Statue of Holmes and the English Church in Meiringen
In December 1893, to dedicate more of his time to his historical novels, Doyle had Holmes and Professor Moriarty plunge to their deaths together down the Reichenbach Falls in the story "The Final Problem". Public outcry, however, led him to feature Holmes in 1901 in the novel The Hound of the Baskervilles. Holmes' fictional connection with the Reichenbach Falls is celebrated in the nearby town of Meiringen.

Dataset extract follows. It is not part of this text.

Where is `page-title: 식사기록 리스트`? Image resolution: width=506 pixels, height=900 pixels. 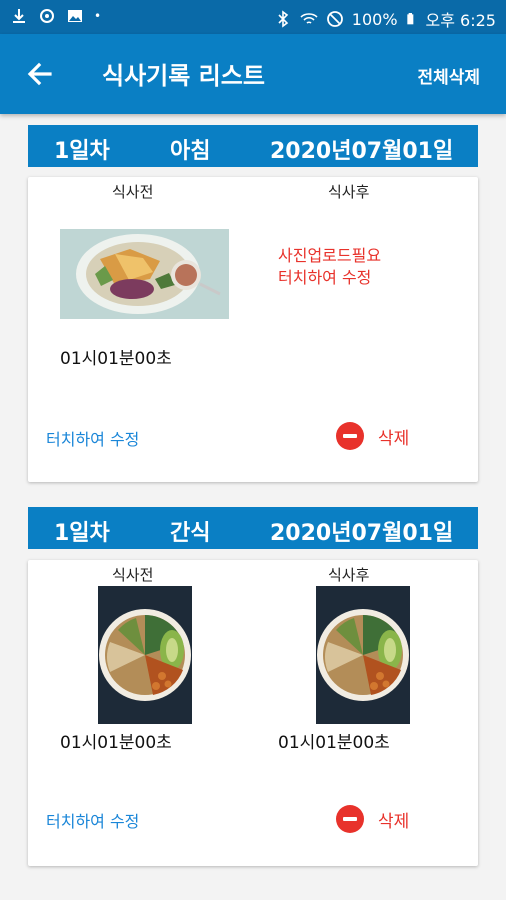 page-title: 식사기록 리스트 is located at coordinates (184, 76).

In 1903, Doyle published his first Holmes short story in ten years, "The Adventure of the Empty House", in which it was explained that only Moriarty had fallen, but since Holmes had other dangerous enemies—especially Colonel Sebastian Moran—he had arranged to make it look as if he too were dead. Holmes was ultimately featured in a total of 56 short stories—the last published in 1927—and four novels by Doyle, and has since appeared in many novels and stories by other authors.
Jane Stanford compares some of Moriarty's characteristics to those of the Fenian John O'Connor Power. "The Final Problem" was published the year the Second Home Rule Bill passed through the House of Commons. "The Valley of Fear" was serialised in 1914, the year Home Rule, the Government of Ireland Act (18 September) was placed on the Statute Book.[42]